Thursday, January 04, 2018

New Poetry by Abigail George










The city lights of Port Elizabeth or take my hand if you’re afraid

(for Joop Bersee and in memory of Rainer Maria Rilke)

    All the bare necessities of writing

    are found at an empty table. Figs and tea.
    The flame of language is found there. Hot
    ink. Writing. Prayer. People are found
    milling in gardens in the summer heat drinking.
    Eating good cheese and bread because
    it is the season of eating good cheese
    and bread. The writer hovers.

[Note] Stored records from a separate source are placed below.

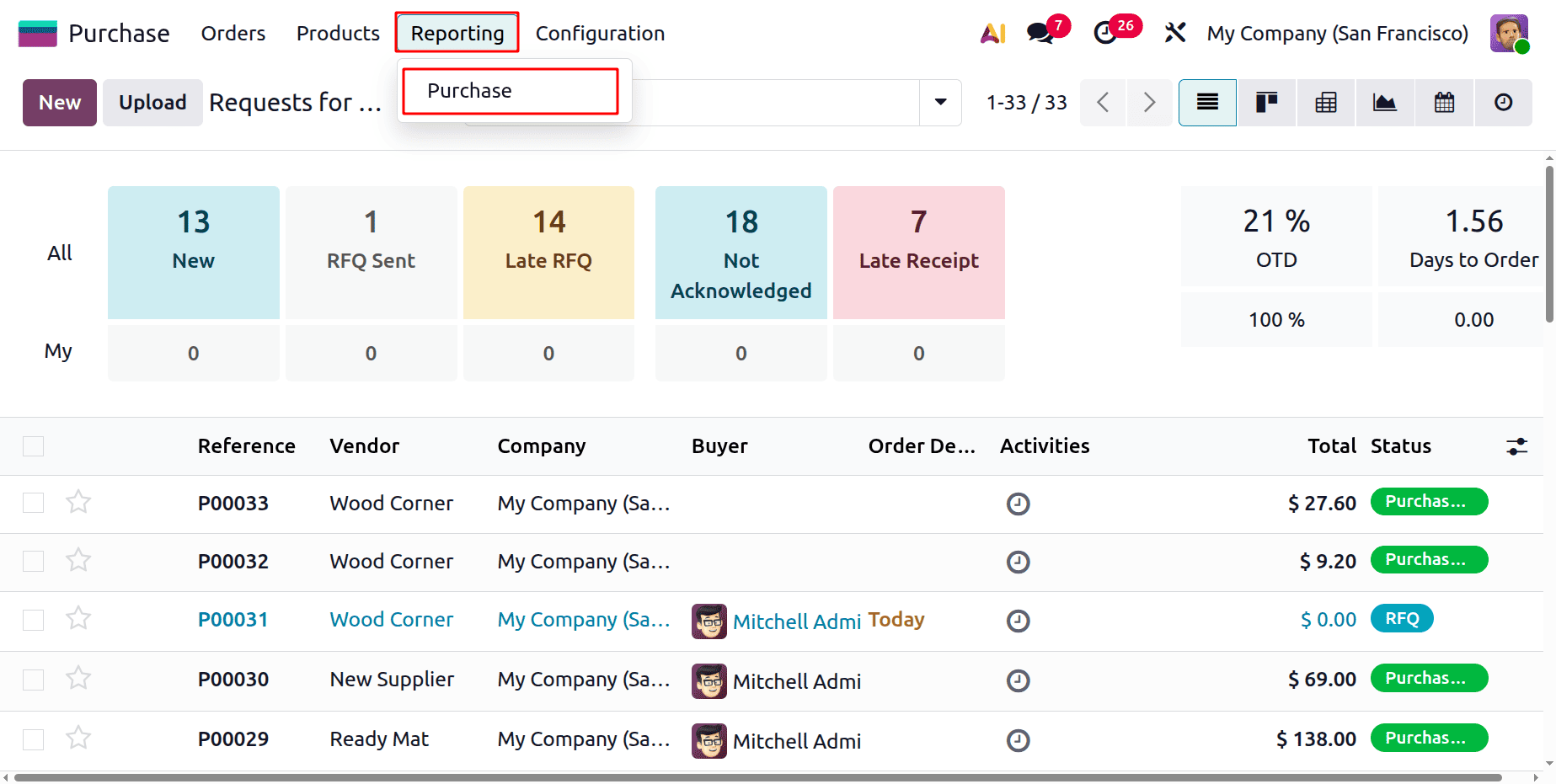The width and height of the screenshot is (1556, 784).
Task: Open the developer tools menu
Action: pos(1174,33)
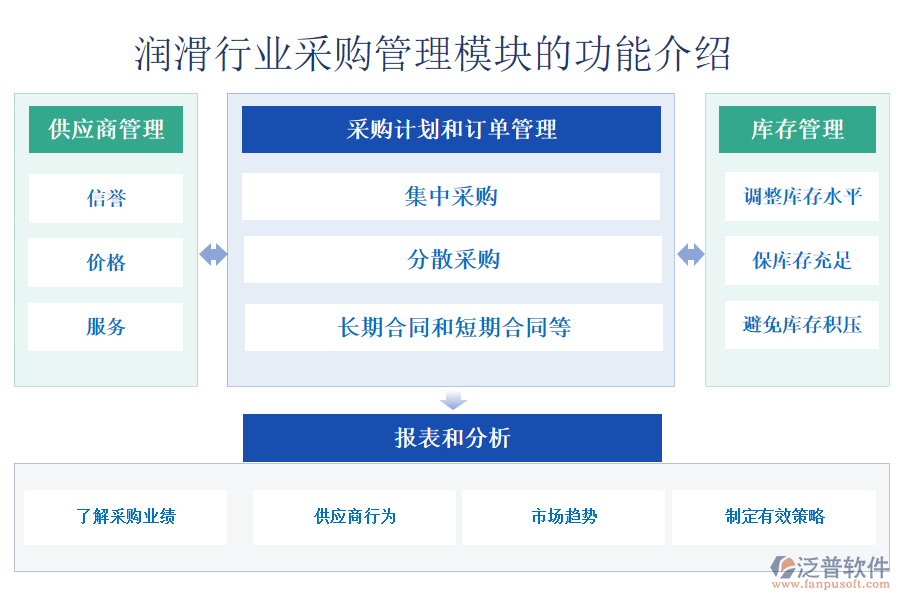
Task: Click the 集中采购 box
Action: tap(451, 197)
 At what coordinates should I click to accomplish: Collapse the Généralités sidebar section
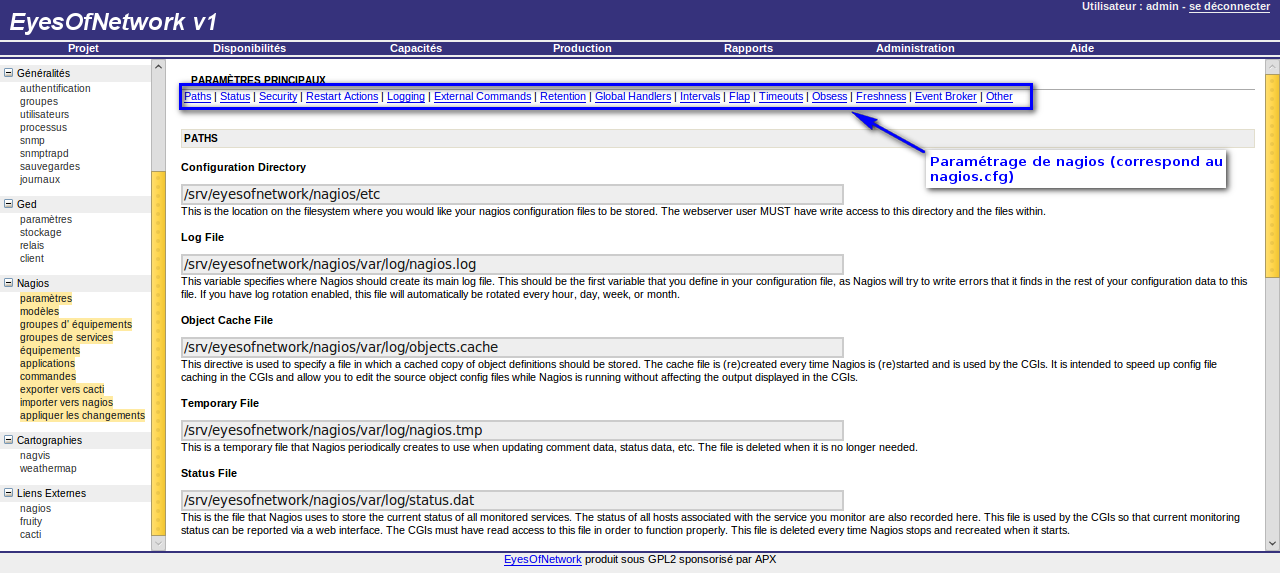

He belongs.
    She belongs but she is not part of the
    group. She’s just an observer. Writers
    watch through the window. Watching
    the voices until there’s nothing but the heat.
    Burning Midwest prairies. Cacti in desert-land.
    Thirsty for thin black veils to cover the ocean-wind and sea
    that aren’t found there. Only sky. Only
    sky. Creeping up like sunlight. Everything
    happened so fast. Oh, insane rapture’s
    shadowboxing game! This honey in the
blood. This evil-sound of weeping. This smoke
    kissing springtime courage and harsh
    anguish silent all these years. Now there’s

all this expectation. Rewrites of heart-

    ache on my body. Seduction theories.
    I had solitude. I wanted disasters to be
    kind to me. I was alive even in those
    empty moments. I brought submission to the kitchen table.

    The neon light is lovely here. The city
lights of Port Elizabeth a blessing. A man’s
    heart is gold. A woman’s heart sacred
    machine. Sad girl listen for the birdsong

    in Tokyo. All I want is a library to keep
    me warm on my voyage to China away
    from this country of tragedy. The wedding
    of leaf and darkness is closing in. You’ll

    find monsters at the deep end. They’re
    there at the edge of the city lights if you
    look hard enough. You’ll find the auras
    of soil and water. Dust and heat. The photograph of an artist in her hands.

    Remember the tranquil daylight. Then finally
death. Don’t be frightened to close your eyes to it.


- Abigail George 2018


Pushcart Prize nominee for her fiction "Wash Away My Sins", Abigail George is a South African blogger, essayist, poet, short story writer and aspirant novelist. She is the recipient of writing grants from the National Arts Council in Johannesburg, the Centre for the Book in Cape Town and ECPACC in East London. She briefly studied film and television production at the Newtown Film and Television School in Johannesburg. Her literary work has been published in various anthologies, numerous times in print in South Africa and in e-zines based in Australia, Canada, India, Ireland, Finland, the UK, the United States, and across African in Nigeria and Istanbul, Turkey.